== Excerpt to read ==
>> begin
The final answer quality depends not only on what evidence you retrieve, but also on how you present that evidence to the model.

This post answers five practical questions:

How should retrieved evidence be assembled before the final model call?
How should chunks be ordered, filtered, and separated?
How much context is too much?
What instructions keep the answer grounded?
How do you detect context assembly and prompting failures?

If you want the short version first, jump to A Good Default.

Context Assembly Is an Information Design Problem

The model sees exactly what you give it, in the order you give it, with the instructions you attach. It is a decision about:

which evidence to include
how to order it
how much explanation the system should give the model about how to use it

For the engineering assistant we are building in this series, this matters because different questions need different context shapes.

A direct operational question should usually give the model one dominant source first, with any supporting chunks kept secondary. A multi-hop question should arrange evidence in the order the answer needs to follow. A question with near-miss documents should preserve source names clearly so the model does not blend generic background material with the authoritative runbook.

For example:

“How do we rotate the webhook signing secret?” should put webhook-secret-rotation.md first and avoid letting webhook-onboarding-guide.md dilute the answer.
“Which service publishes invoice events?” should keep invoice-events-overview.md as the dominant source, because this is a direct lookup.
>> end
== Parts of the exercise ==
• a. Reproduce the portion of the excerpt on context assembly between "The model sees" and "the authoritative runbook.", inclusive.
• b. Decide whether each statement below agrees with the excerpt on context assembly. Answer yes or no for each, and quote the words of the excerpt that settle it.
(i) A multi-hop question should arrange evidence in the order the answer needs to follow.
(ii) A direct operational question should give the model several equally weighted sources.
(iii) The question about which service publishes invoice events is treated as a direct lookup.
• c. Continue the excerpt on context assembly, starting after its final sentence.

== Data extract ==
>> begin
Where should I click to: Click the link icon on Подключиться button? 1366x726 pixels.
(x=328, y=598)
>> end
>> begin
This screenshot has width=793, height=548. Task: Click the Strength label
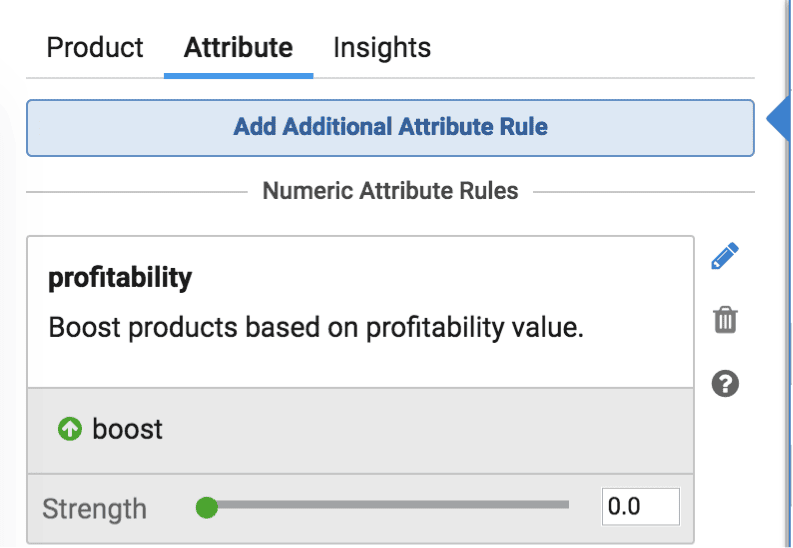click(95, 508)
>> end
== Answers given ==
• a.
The model sees exactly what you give it, in the order you give it, with the instructions you attach. It is a decision about:

which evidence to include
how to order it
how much explanation the system should give the model about how to use it

For the engineering assistant we are building in this series, this matters because different questions need different context shapes.

A direct operational question should usually give the model one dominant source first, with any supporting chunks kept secondary. A multi-hop question should arrange evidence in the order the answer needs to follow. A question with near-miss documents should preserve source names clearly so the model does not blend generic background material with the authoritative runbook.

• b.
(i) Yes: "A multi-hop question should arrange evidence in the order the answer needs to follow."
(ii) No: "A direct operational question should usually give the model one dominant source first, with any supporting chunks kept secondary."
(iii) Yes: "should keep invoice-events-overview.md as the dominant source, because this is a direct lookup."

• c.
“What happens after a payment failure, which events are published, and which service eventually sends the customer notification?” should order the context as payment-failure-handling.md, then invoice-events-overview.md, then customer-notification-flow.md.

The point is not only whether those chunks were retrieved. The point is whether they are arranged in a shape the model can use safely.

Order the Context for the Answer You Want

Once you have decided what evidence belongs in the final prompt, the next question is order.

Order is not just presentation. It influences what the model notices first, what it treats as primary, and how easily it can connect evidence across documents.

There are three useful ordering patterns:

Strongest evidence first: useful for direct lookup or operational questions where one source should dominate the answer.
Grouped by source document: useful when several chunks come from the same document and should be read together.
Grouped by reasoning step: useful for multi-hop questions where the answer needs to follow a sequence.

For straightforward answers, strongest-first is usually enough. If the question is “Which service publishes invoice events?”, the chunk from invoice-events-overview.md should appear before generic eventing background material.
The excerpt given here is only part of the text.